Jul 06

Rebecca Mowbray, The Times-Picayune

Attorneys working on the litigation dealing with the Deepwater Horizon rig explosion and oil plume can expect to deal with novel questions of punitive damages, economic injuries, and the interaction of the Oil Pollution Act of 1990 on the existing body of state, federal and maritime law, participants in the Gulf Coast Oil Symposium said Tuesday.

The symposium, organized by the New Orleans Bar Association at the Sheraton New Orleans hotel, is a measure of just how engrossing the legal issues facing plaintiff and defense attorneys alike are expected to be. “We’ve never done a seminar in response to a specific event,” said Loretta Larsen, executive director of the bar association.

Attorneys who represented plaintiffs in the litigation over the Exxon Valdez tanker grounding in 1989 offered their words of wisdom.

Minneapolis attorney Karen Hanson Riebel said that time is the enemy. By the time the litigation settled, 20 percent of her 32,000 class members had died. After nearly two decades of litigation, class members received an average of $15,000 each for their losses.

Riebel said that fishing catch records from the state will be extremely important for establishing people’s economic damages. She and her legal team also used population loss, fishery closures and impact on the market and seafood prices.

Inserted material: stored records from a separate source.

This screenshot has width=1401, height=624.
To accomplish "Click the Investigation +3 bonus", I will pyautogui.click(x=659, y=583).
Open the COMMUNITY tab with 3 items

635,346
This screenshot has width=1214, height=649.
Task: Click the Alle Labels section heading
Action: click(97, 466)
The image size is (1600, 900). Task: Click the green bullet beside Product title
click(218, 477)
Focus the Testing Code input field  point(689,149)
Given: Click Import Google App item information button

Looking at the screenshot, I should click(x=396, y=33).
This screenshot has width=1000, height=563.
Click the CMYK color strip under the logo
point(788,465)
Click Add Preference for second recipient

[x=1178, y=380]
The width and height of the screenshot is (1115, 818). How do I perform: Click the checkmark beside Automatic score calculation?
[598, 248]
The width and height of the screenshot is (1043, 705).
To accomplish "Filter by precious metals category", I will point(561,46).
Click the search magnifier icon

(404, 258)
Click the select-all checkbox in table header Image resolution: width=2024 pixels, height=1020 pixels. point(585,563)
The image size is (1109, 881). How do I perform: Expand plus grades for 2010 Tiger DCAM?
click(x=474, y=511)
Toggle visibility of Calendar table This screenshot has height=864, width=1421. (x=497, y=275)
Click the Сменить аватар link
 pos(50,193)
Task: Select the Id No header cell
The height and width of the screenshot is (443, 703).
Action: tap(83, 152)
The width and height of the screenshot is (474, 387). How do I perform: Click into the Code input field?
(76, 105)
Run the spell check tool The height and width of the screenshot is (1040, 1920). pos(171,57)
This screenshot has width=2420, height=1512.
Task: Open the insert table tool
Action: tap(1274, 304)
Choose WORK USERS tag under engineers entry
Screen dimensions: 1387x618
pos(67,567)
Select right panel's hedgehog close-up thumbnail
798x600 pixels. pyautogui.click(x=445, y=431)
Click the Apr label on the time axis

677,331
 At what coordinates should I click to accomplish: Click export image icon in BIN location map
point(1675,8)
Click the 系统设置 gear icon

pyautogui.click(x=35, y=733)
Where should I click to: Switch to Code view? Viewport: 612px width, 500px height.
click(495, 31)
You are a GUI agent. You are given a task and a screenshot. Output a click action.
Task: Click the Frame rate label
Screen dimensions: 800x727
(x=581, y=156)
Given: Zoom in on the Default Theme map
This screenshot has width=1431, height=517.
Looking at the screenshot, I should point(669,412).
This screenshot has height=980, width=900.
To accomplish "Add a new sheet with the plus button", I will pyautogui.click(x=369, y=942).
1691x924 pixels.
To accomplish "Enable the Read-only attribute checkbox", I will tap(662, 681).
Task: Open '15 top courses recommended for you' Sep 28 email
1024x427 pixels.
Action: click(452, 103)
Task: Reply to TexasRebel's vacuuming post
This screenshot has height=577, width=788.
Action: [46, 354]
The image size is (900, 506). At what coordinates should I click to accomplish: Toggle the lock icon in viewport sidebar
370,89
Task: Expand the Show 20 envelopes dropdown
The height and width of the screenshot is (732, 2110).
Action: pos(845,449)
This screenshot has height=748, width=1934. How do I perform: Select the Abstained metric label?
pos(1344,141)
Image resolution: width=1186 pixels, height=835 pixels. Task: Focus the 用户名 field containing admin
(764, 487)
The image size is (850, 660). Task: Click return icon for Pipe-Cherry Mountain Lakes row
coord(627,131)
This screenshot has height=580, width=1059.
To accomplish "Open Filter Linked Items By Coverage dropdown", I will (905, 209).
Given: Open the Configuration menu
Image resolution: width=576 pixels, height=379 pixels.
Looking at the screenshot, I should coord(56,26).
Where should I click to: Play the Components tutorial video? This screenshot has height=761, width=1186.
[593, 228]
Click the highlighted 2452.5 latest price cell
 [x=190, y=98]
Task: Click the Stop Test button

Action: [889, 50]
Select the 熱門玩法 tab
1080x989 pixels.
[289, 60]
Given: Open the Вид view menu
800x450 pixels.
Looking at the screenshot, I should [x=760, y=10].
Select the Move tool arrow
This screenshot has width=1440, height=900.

Richard Lockridge, a principal of the firm where Riebel works, recounted what he described as the “disgraceful” path of court rulings that knocked down the punitive damages from the original 1994 jury verdict of $5 billion to $507.5 million in 2008.

In its 2008 decision, the U.S. Supreme Court said that for maritime cases, there must be a one-to-one ratio of punitive damages to compensatory damages. But Lockridge said that the opinion also noted that reckless steps to enhance profits could make an argument for greater punitive damages, and he believes that the nation’s high court might support punitive damages of three times the compensatory award in the Deepwater Horizon case, because early investigations show multiple corporate mistakes. The 3-to-1 ratio is what most states with caps on punitive damages allow.

“A careful reading of that case suggests that if the facts are more egregious than in the Valdez, the ratio might go as high as 3:1,” Lockridge said.